RU158971U1 - BIOCHIP - Google Patents

Abstract

1. A biochip for detecting pathogenic mutations in coding regions of genes that are significant for the disease, which is a substrate with a set of oligonucleotides immobilized on it, characterized in that the substrate is made of a transparent material with a coating that provides strong binding of the oligonucleotide to the surface of the substrate, the set of immobilized oligonucleotides includes sequences 25-60 bases long, with and without a genetic marker (3 repeats of each oligonucleotide), as well as oligonucleotides from enes human housekeeping genes from other organisms that have no homology to the human genome.2. The biochip according to claim 1, characterized in that oligonucleotides containing a genetic marker are immobilized on a substrate with the sequence shown in Table. 1.3. The biochip according to claim 1, characterized in that oligonucleotides containing a genetic marker are immobilized on a substrate with the sequence shown in Table. 2.4. Biochip according to any one of paragraphs. 1, or 2, or 3, characterized in that oligonucleotides from the genes of the human household and from the genes of other organisms that do not have homology in the human genome in the sequence shown in Table 1 are immobilized on the substrate. 3.

Description

The utility model relates to molecular biology, microbiology and medicine, in particular, to methods for identifying and identifying known polymorphisms of genes responsible for the development of various diseases using a differentiating oligonucleotide biological microchip (biochip).

Accurate diagnosis in combination with a detailed analysis of the type of inheritance of a disease is crucial for the formation of risk groups, that is, the selection of patients in whom the likelihood of the disease is increased.

Currently, several methods are known for screening for various diseases.

For example, the biochip is known according to the patent of the Russian Federation for invention No. 2303634 (IPC C12N 15/11, publ. July 27, 2007), adopted as a prototype. The well-known biochip is based on an original version of the multiplex polymerase chain reaction (NDP) in two stages, followed by hybridization of a fluorescently labeled DNA fragment on a biological microchip containing an original set of differentiating oligonucleotides, as well as registration and interpretation of the results.

The disadvantage of the biochip according to the patent of the Russian Federation No. 2303634 is the use of multiplex polymerase chain reaction (PCR). PCR is rather laborious, it takes a lot of time, and therefore cannot cover a large number of pathogenic mutations, which reduces the specificity and reliability of the analysis.

The problem solved by the proposed utility model is to increase the specificity and reliability of the express analysis while simplifying its implementation. The utility model is also based on the task of creating a biochip that ensures the optimal functioning of biological macromolecules immobilized in it to detect pathogenic mutations in coding regions of genes and mutations that are significant for the disease outside coding regions, as well as in intergenic spaces as markers of the diagnosed disease.
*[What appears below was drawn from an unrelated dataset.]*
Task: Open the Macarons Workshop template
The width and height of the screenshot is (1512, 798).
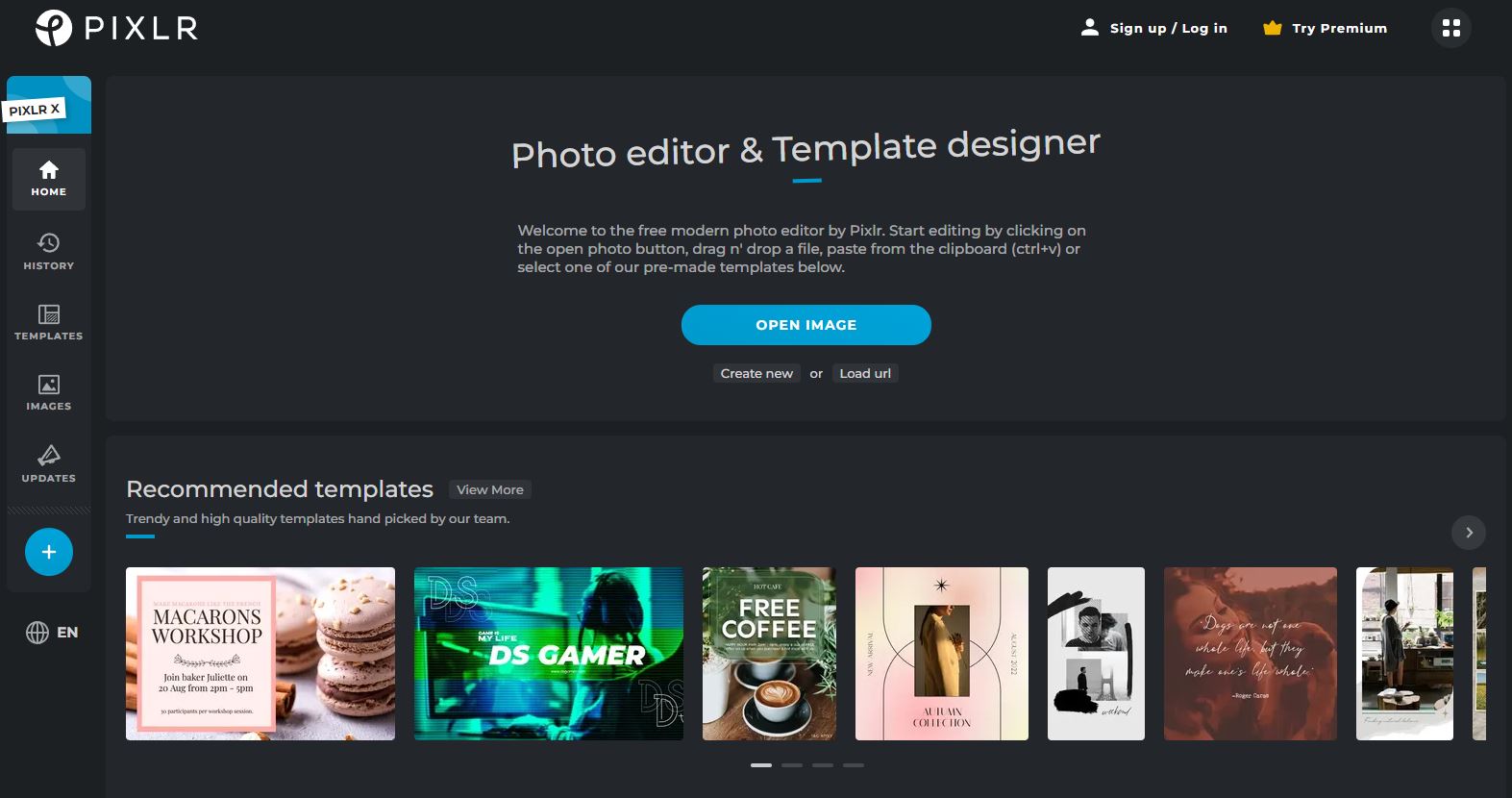Action: click(x=260, y=654)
The problem is solved in that in a biochip, which is a substrate with a set of oligonucleotides immobilized on it, according to the invention, the substrate is made of a transparent material with a coating that provides strong binding of the oligonucleotide to the surface of the substrate, the set of immobilized oligonucleotides includes sequences of 25-60 bases in length, containing and not containing a genetic marker (3 repeats of each oligonucleotide), as well as oligonucleotides from the genes of the human household and from the genes of each x organisms that have no homology to the human genome.

The immobilization of oligonucleotides with a length of 25-60 bases on a microchip increases the specificity of hybridization and, as a result, the probability of detecting a pathogenic mutation. In combination with 3 repetitions of each oligonucleotide, positive and negative controls, this will increase the specificity and reliability of the rapid analysis.
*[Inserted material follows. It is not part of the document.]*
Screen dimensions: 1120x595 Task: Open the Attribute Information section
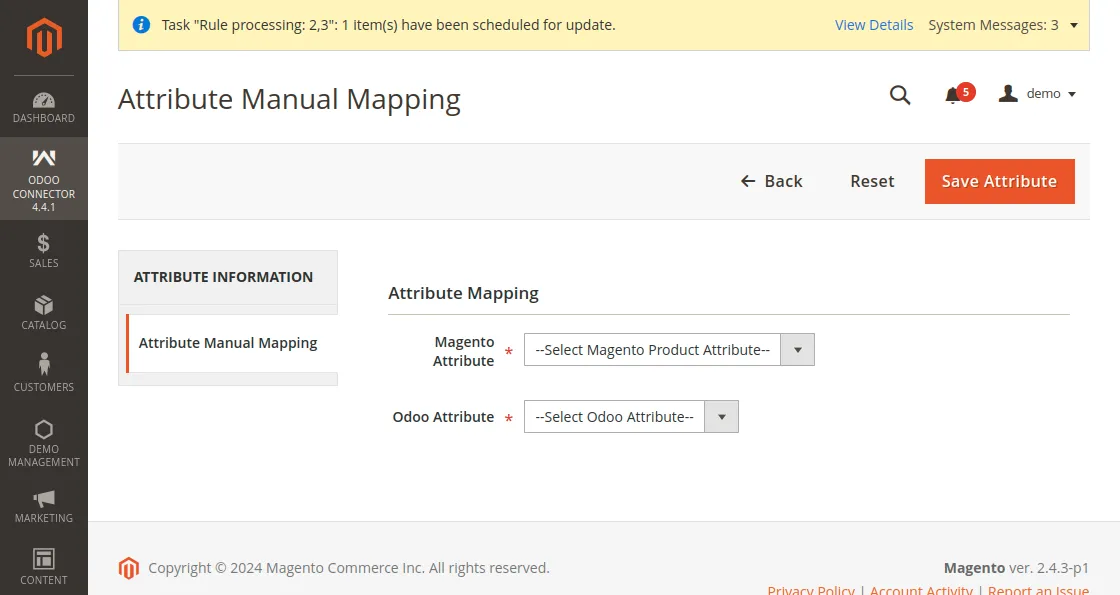tap(224, 277)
To diagnose a genetic predisposition to breast cancer on a biochip, it is advisable to immobilize oligonucleotides containing a genetic marker in the sequence shown in Table. one.

To diagnose a genetic predisposition to scoliosis on a biochip, it is advisable to immobilize oligonucleotides containing a genetic marker in the sequence shown in Table. 2.

Sequences of non-mutant oligonucleotides in both cases are taken from standard gene sequences published in the database.

The immobilization of oligonucleotides on the substrate, containing and not containing a genetic marker, allows you to simultaneously determine the presence of a pathogenic mutation and its status without additional operations that complicate the rapid analysis.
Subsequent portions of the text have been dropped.